Source
Mouse Embryology Section, Genetic Disease Research Branch, National Human Genome Research Institute, National Institutes of Health, 49, Convent Drive, Building 49, Room 4A82, Bethesda, MD 20892-4472, USA.
Abstract
Expression profile analysis demonstrated that the expression of membrane-associated transporter protein (MATP) varied similarly to the melanogenic enzymes dopachrome tautomerase (DCT) and tyrosinase related protein 1 (TYRP1) (Proc. Natl Acad. Sci. USA (2002) in press). Mutations in MATP result in pigmentation alterations in mice (underwhite, uw), in medaka (b-locus), and in man (Oculocutaneous Albinism Type 4, OCA4) (Nat. Genet. 28 (2001) 381; Am. J. Hum. Genet. 69 (2001) 981).
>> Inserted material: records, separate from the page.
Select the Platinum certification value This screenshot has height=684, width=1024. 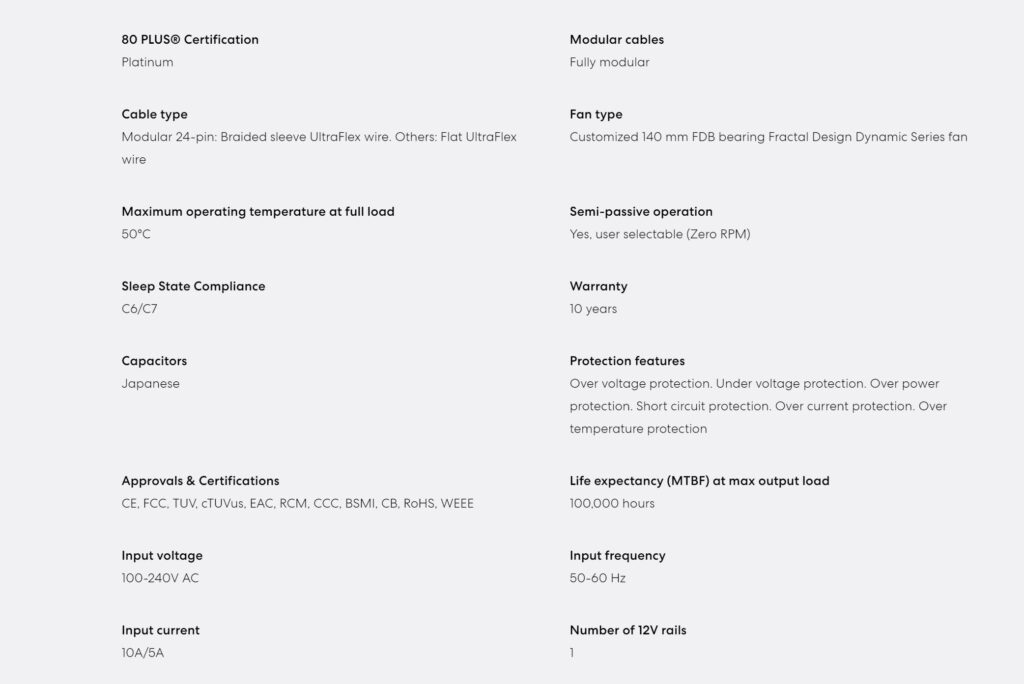pyautogui.click(x=147, y=62)
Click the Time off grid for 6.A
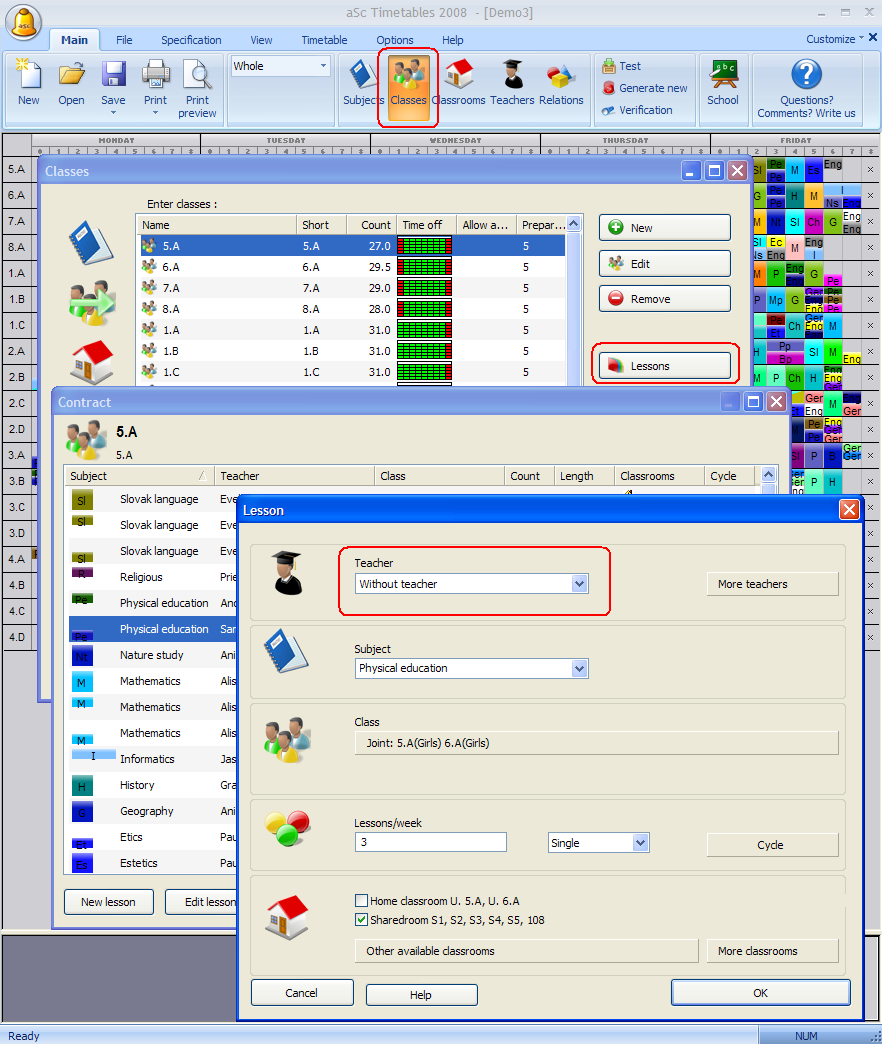 coord(424,267)
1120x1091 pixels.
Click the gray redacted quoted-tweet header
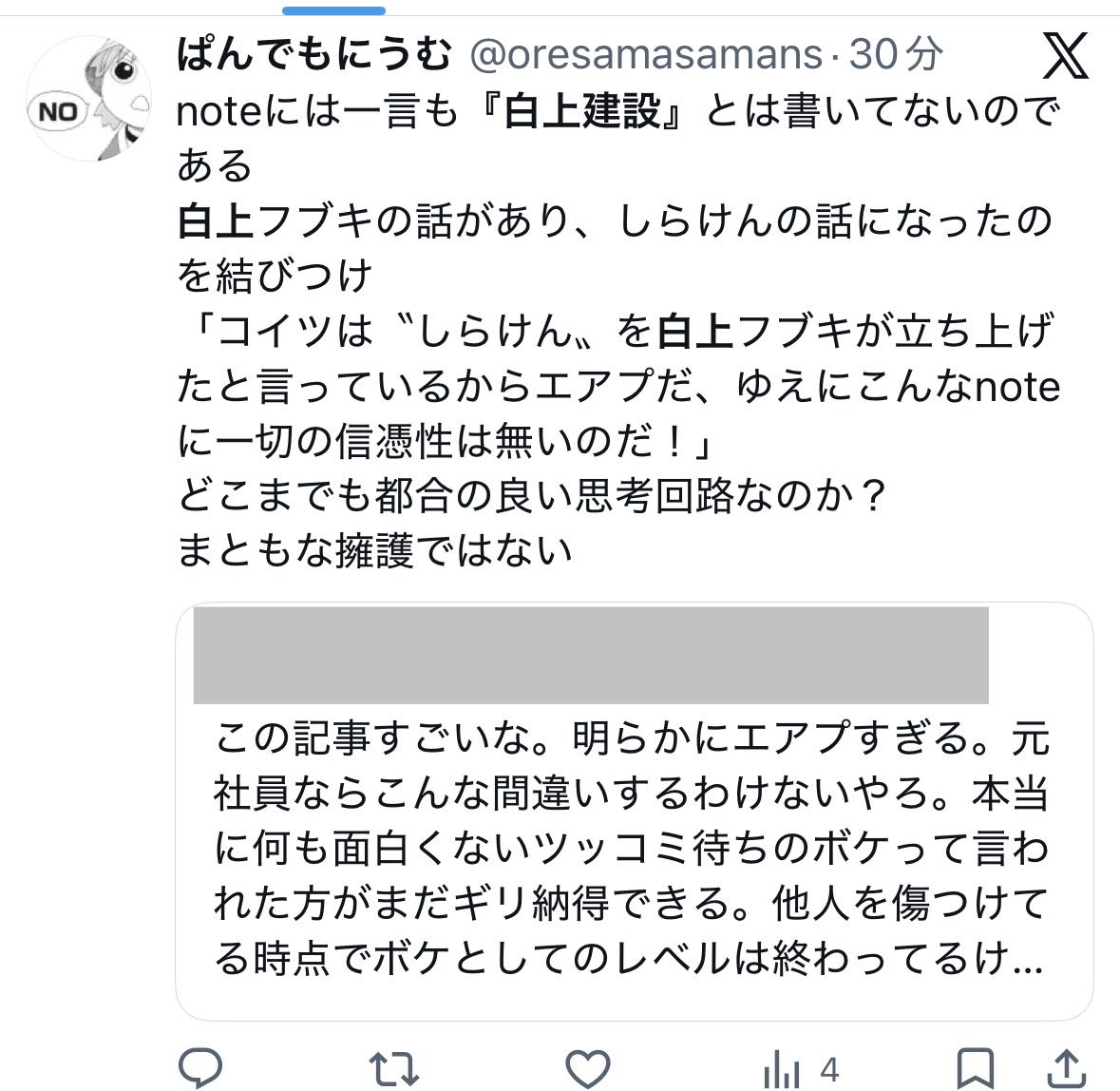coord(591,656)
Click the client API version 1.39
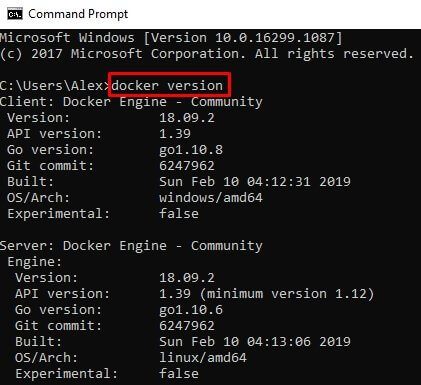 point(175,134)

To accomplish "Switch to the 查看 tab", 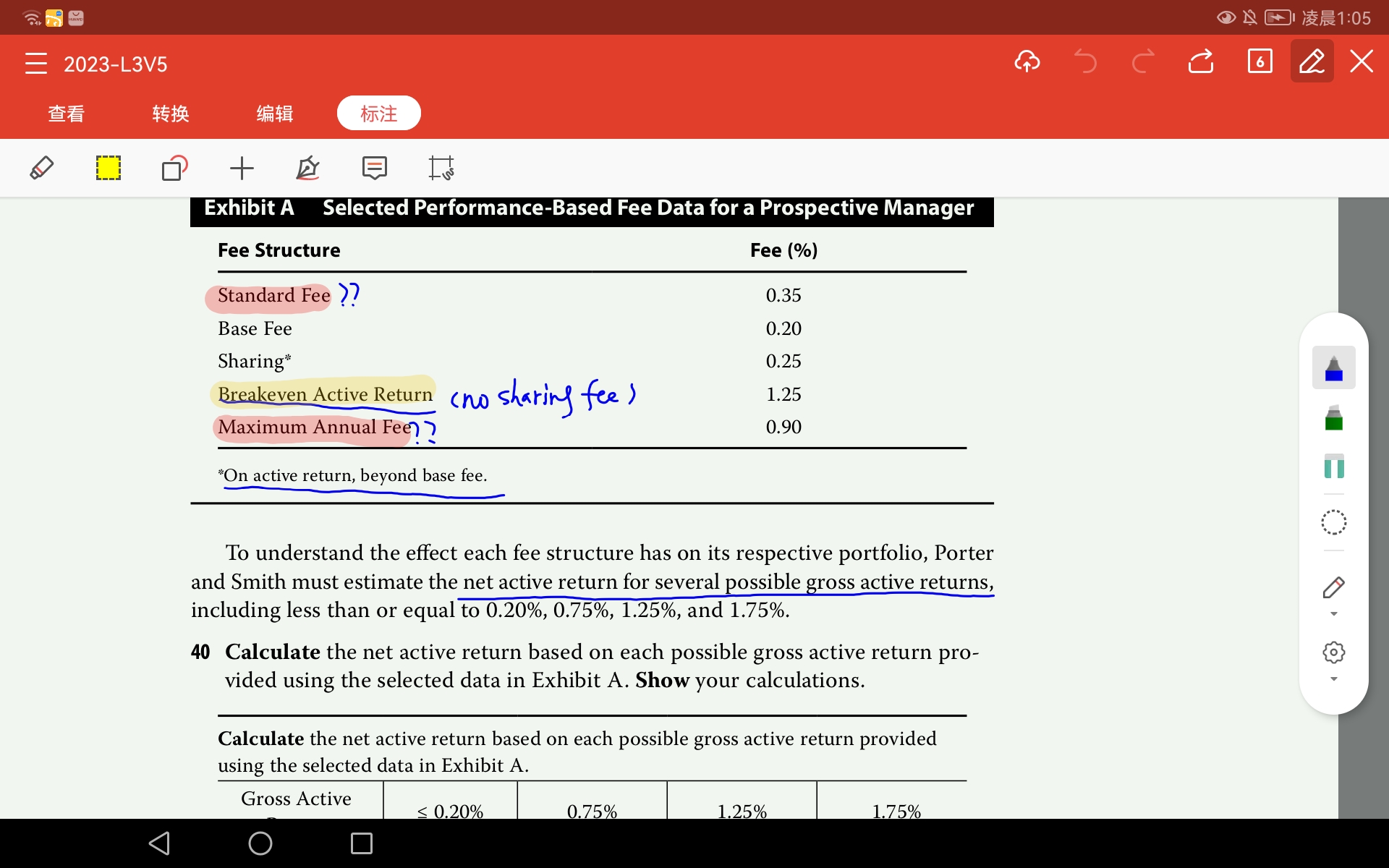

Consistent with MATP acting in a pigment cell autonomous manner, in situ hybridization analysis demonstrated expression of murine Matp in the presumptive retinal pigmented epithelium starting at E9.5, and in neural crest-derived melanoblasts starting at E10.5. Matp expression is reduced in embryos mutated for microphthalmia-associated transcription factor (Mitf) (Cell 74 (1993) 395; J. Biol. Chem. 268 (1993) 20687), suggesting Mitf regulates Matp expression.